> Work to be completed: Rewrite the lines starting at the one that contains "Task: Navigate to" and ending at the last line, swapping "address bar" for "location bar" and changing nothing else. Leave the pictures out.

> Data rows:

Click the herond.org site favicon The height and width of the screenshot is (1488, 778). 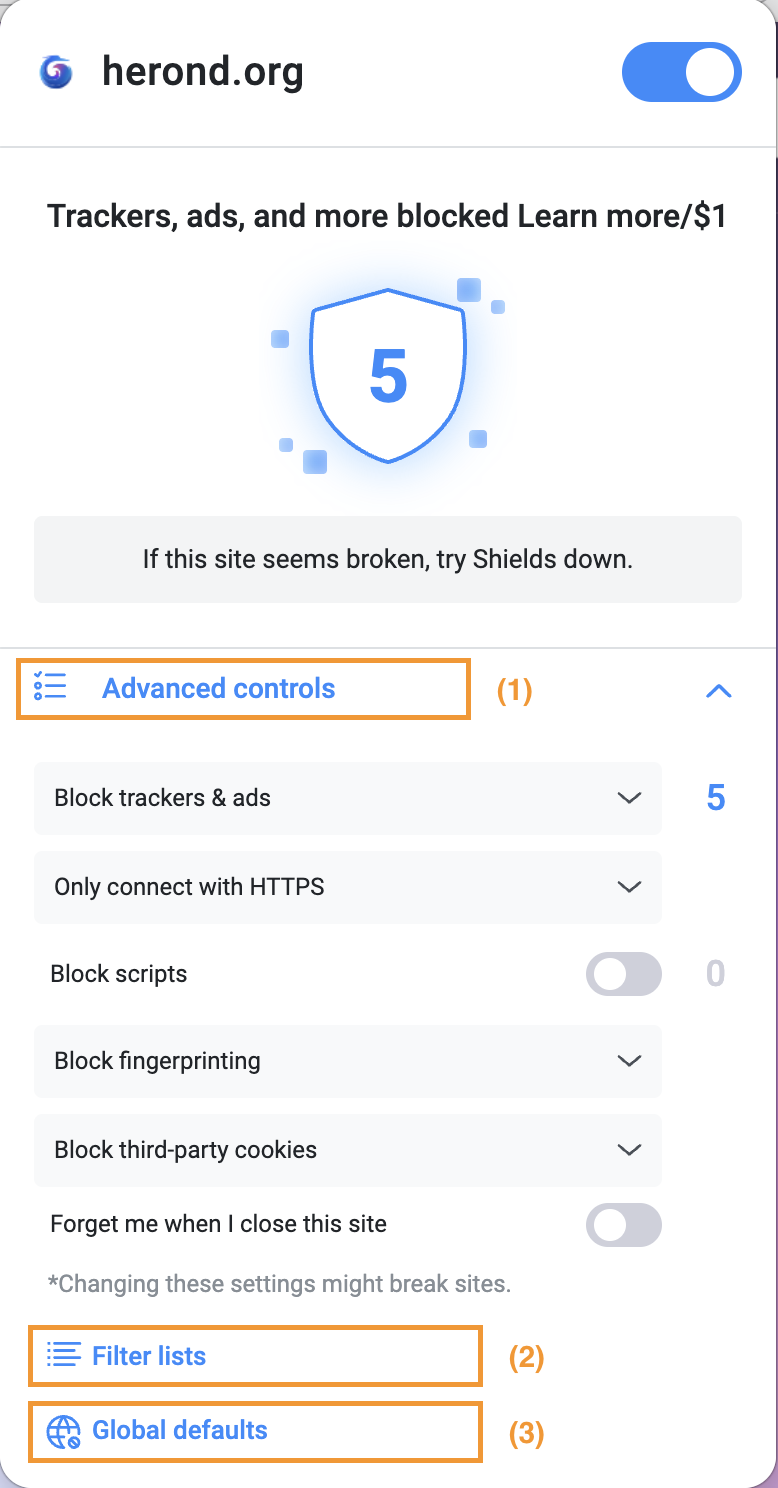[56, 72]
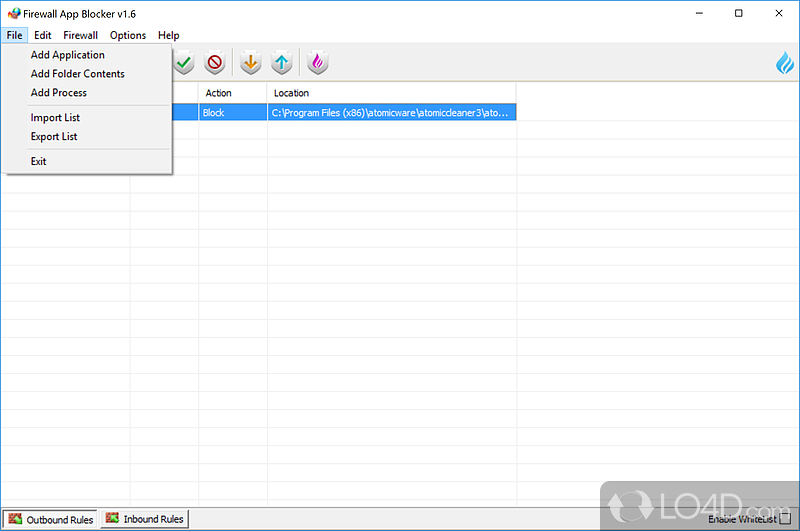Select Add Folder Contents menu entry
Image resolution: width=800 pixels, height=531 pixels.
click(77, 74)
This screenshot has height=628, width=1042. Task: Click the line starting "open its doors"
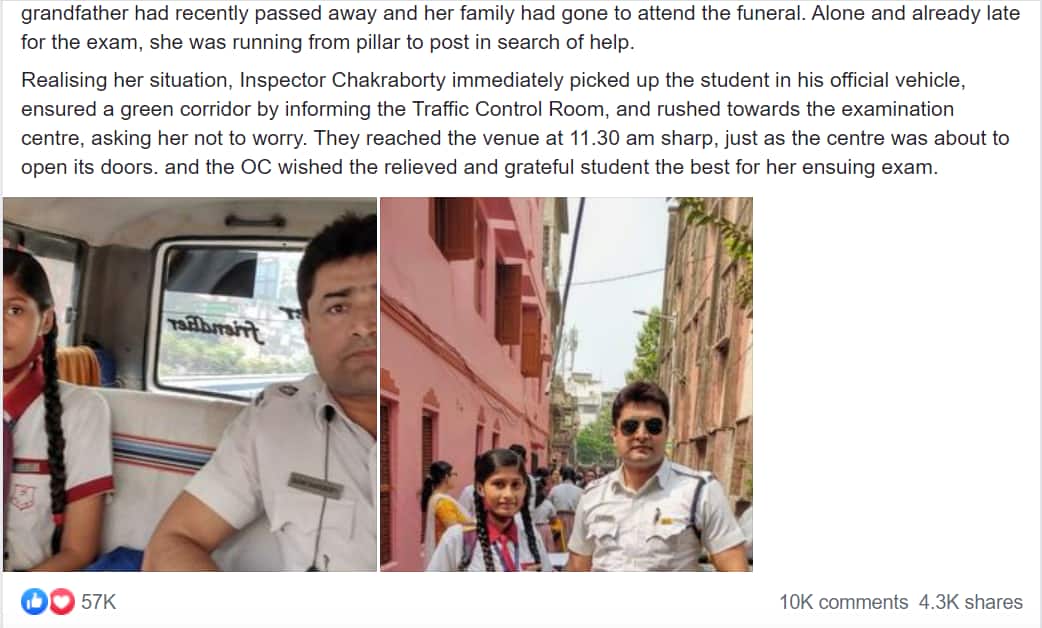(479, 167)
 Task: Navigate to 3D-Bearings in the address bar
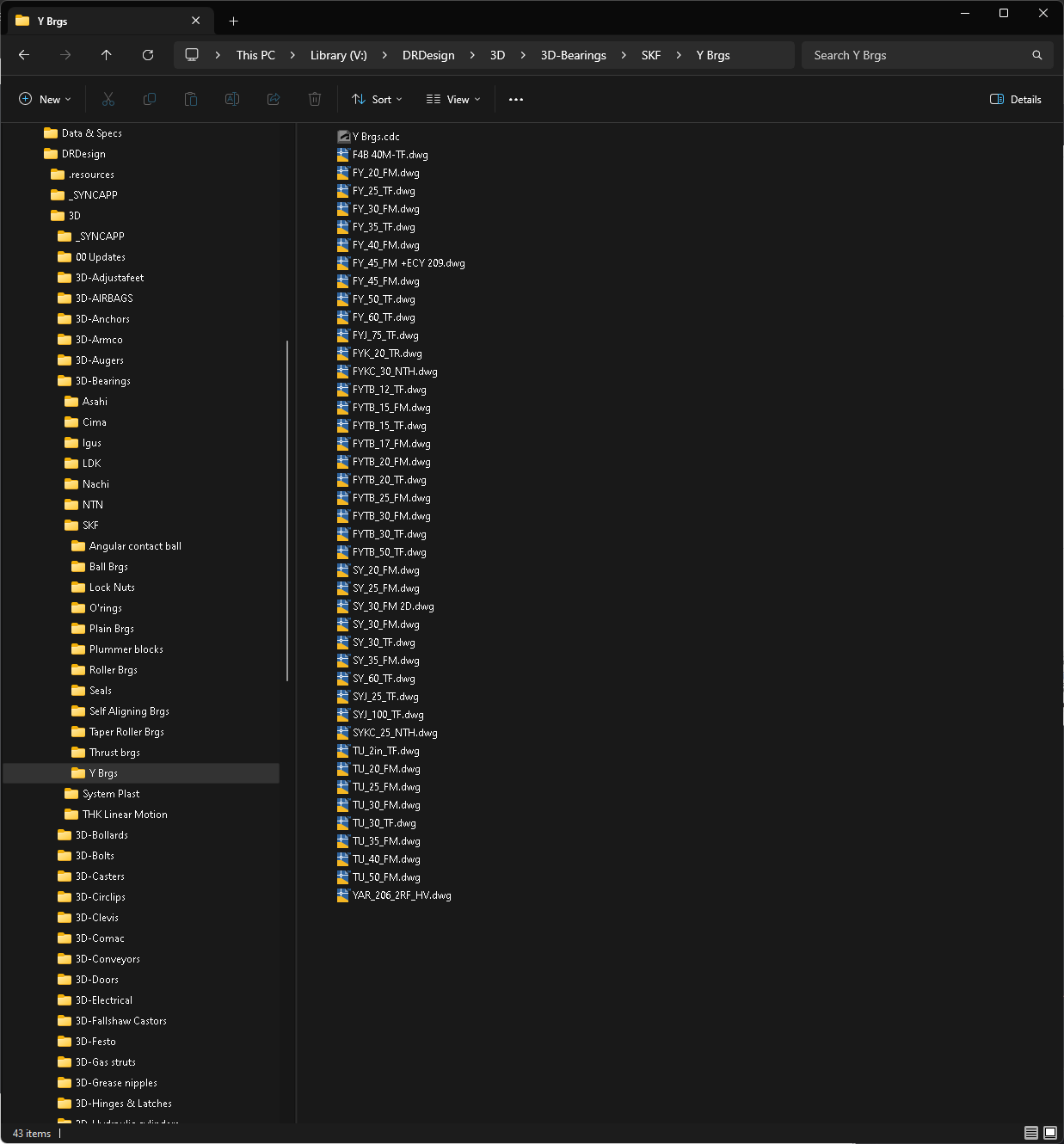click(x=573, y=55)
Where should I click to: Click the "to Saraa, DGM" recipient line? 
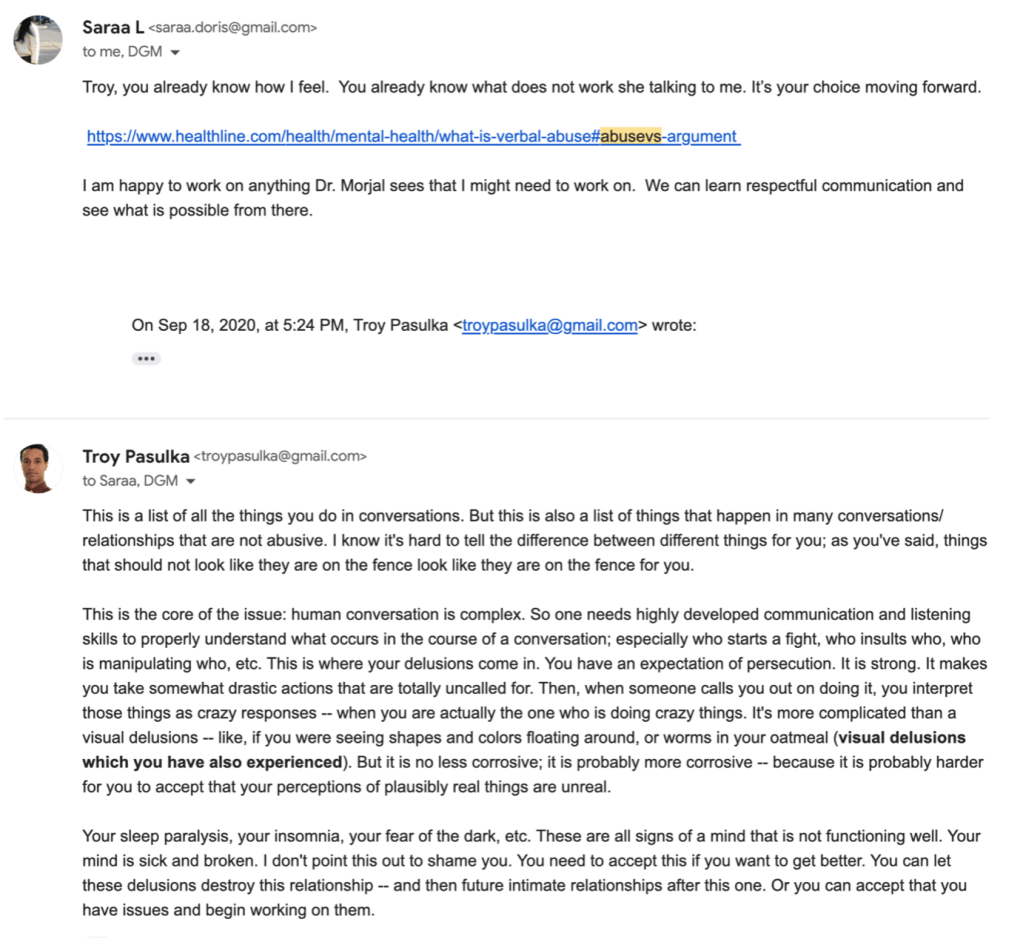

> Response to the exercise:
 Task: Navigate to 3D-Bearings in the location bar
click(x=573, y=55)
Where should I click to: Click the "to Saraa, DGM" recipient line? 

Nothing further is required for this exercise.